How to train SparkML gradient boosting classifer given a RDD

Given the following rdd

training_rdd = rdd.select(
    # Categorical features
    col('device_os'), # 'ios', 'android'

    # Numeric features
    col('30day_click_count'), 
    col('30day_impression_count'),
    np.true_divide(col('30day_click_count'), col('30day_impression_count')).alias('30day_click_through_rate'),

    # label
    col('did_click').alias('label')
)

I am confused about the syntax to train a gradient boosting classifer.

I am following the this tutorial. https://spark.apache.org/docs/latest/ml-classification-regression.html#gradient-boosted-tree-classifier

However, I am unsure about how to get my 4 feature columns into a vector. Because VectorIndexer assumes that all the features are already in one column.

Solution

You can use VectorAssembler to generate the feature vector.

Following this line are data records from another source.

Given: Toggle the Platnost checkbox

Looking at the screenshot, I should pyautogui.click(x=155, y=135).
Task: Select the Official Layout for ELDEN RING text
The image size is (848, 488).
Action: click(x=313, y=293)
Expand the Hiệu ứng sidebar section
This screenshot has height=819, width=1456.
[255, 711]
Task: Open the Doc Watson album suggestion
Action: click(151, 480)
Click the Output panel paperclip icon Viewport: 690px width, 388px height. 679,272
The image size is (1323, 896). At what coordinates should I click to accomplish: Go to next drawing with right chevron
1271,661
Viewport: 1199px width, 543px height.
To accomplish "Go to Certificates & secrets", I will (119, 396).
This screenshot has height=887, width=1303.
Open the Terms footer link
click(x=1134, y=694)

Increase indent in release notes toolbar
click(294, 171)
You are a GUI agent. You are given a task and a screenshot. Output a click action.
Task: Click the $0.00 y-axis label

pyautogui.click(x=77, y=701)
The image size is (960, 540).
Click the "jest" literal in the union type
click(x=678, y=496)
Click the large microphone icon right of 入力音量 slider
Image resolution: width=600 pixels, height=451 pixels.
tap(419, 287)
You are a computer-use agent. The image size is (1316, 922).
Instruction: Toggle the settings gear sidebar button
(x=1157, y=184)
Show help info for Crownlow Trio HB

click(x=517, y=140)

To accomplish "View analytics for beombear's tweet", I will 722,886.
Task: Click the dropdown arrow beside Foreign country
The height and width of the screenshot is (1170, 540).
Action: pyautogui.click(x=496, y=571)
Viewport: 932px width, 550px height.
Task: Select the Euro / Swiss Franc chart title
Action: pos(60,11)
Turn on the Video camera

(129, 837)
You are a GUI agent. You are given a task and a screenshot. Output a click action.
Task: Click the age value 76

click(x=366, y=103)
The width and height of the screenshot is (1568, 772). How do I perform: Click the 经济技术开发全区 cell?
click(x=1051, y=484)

Please note that you will have to convert your rdd to a DataFrame first.

from pyspark.ml.feature import VectorAssembler
vectorizer = VectorAssembler()

vectorizer.setInputCols(["device_os",
                         "30day_click_count",
                         "30day_impression_count",
                         "30day_click_through_rate"])

vectorizer.setOutputCol("features")

And consequently, you will need to put vectorizer as the first stage into the Pipeline:

pipeline = Pipeline([vectorizer, ...])